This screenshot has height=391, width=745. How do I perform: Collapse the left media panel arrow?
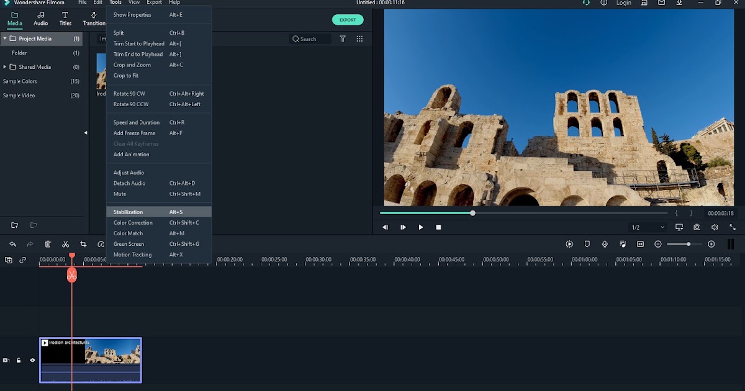point(85,132)
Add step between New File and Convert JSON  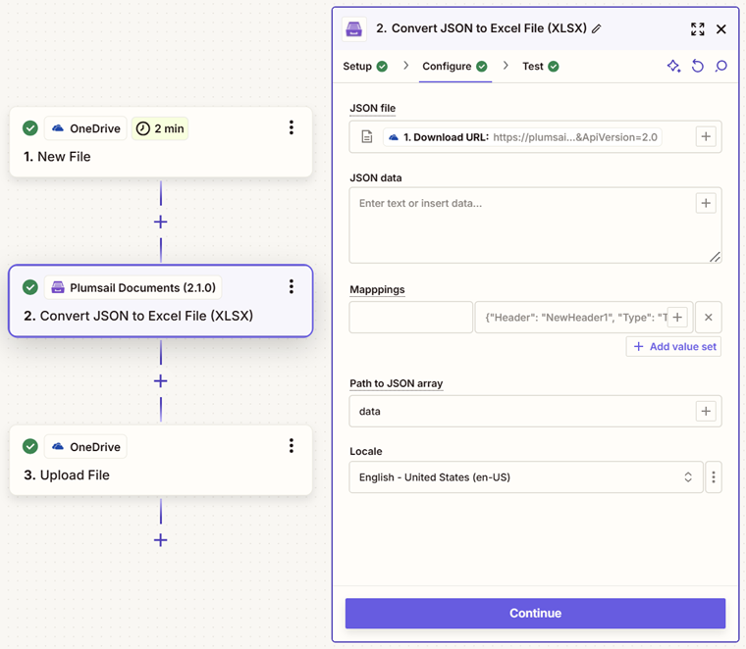pos(161,222)
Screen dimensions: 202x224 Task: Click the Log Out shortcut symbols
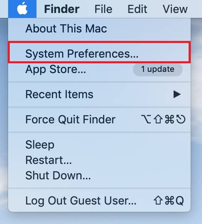169,200
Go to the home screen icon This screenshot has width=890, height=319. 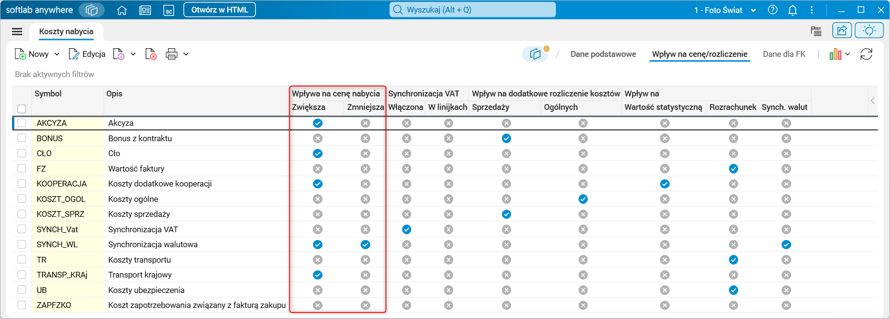point(122,10)
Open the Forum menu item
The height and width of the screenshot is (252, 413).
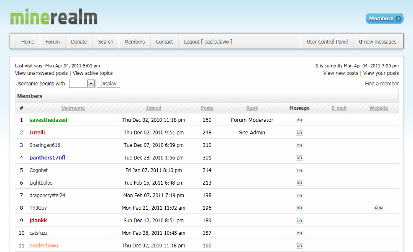tap(53, 42)
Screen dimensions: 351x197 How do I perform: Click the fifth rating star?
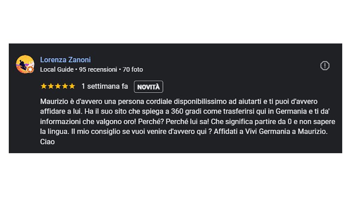(72, 86)

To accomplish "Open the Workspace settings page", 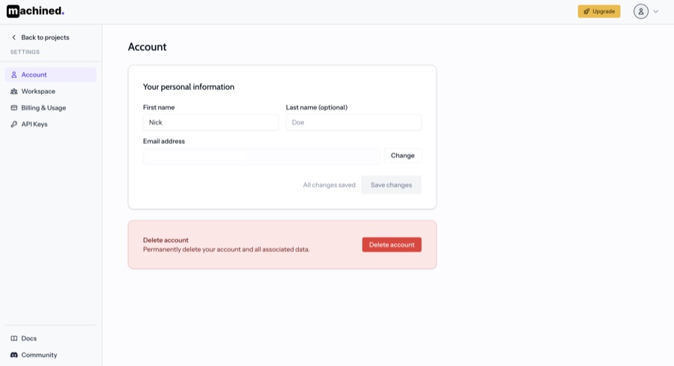I will coord(38,92).
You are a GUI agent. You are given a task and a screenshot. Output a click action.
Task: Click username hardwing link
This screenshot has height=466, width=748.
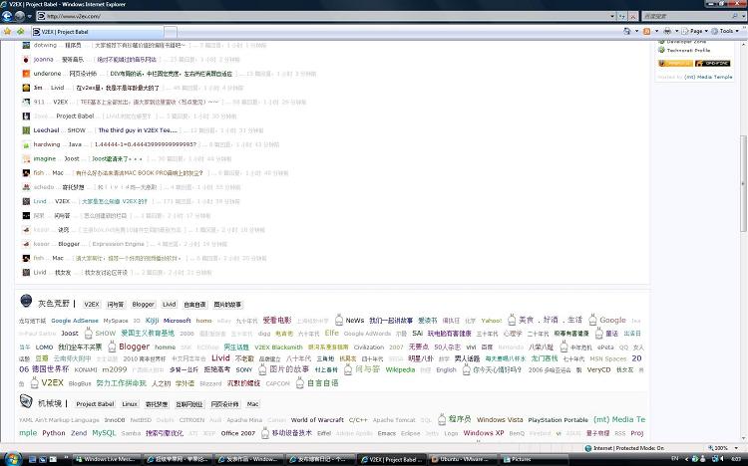pos(47,144)

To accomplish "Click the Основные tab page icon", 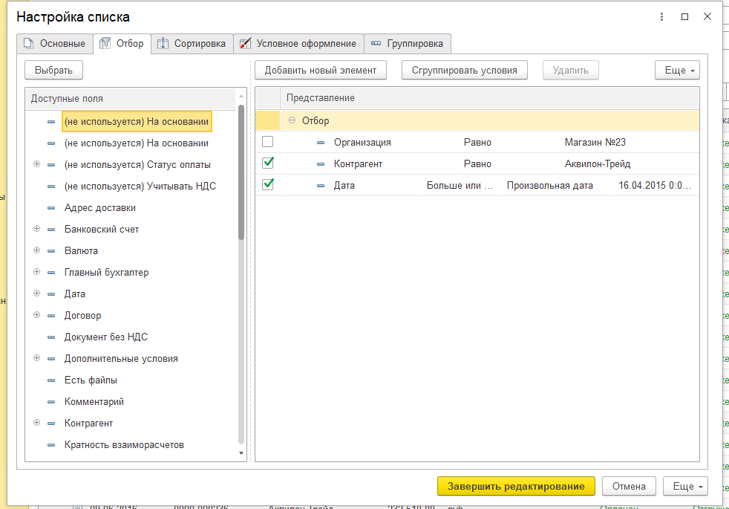I will click(x=29, y=44).
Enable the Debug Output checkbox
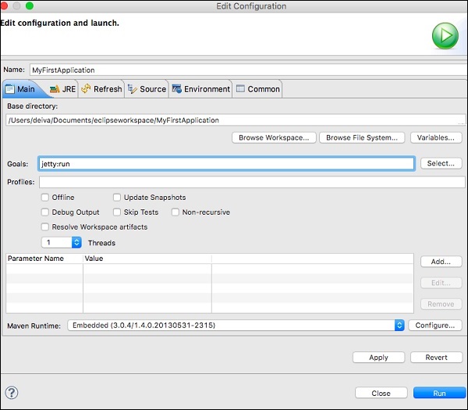 click(x=45, y=212)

☆ ☆ ☆ ☆ ☆

Find every line in the records above that contains the string "dimensions" and copy each one in full. Treat uppercase and lowercase letters as different.

Screen dimensions: 202x224 Task: Click the Log Out shortcut symbols
Screen dimensions: 351x197 How do I perform: Click the fifth rating star?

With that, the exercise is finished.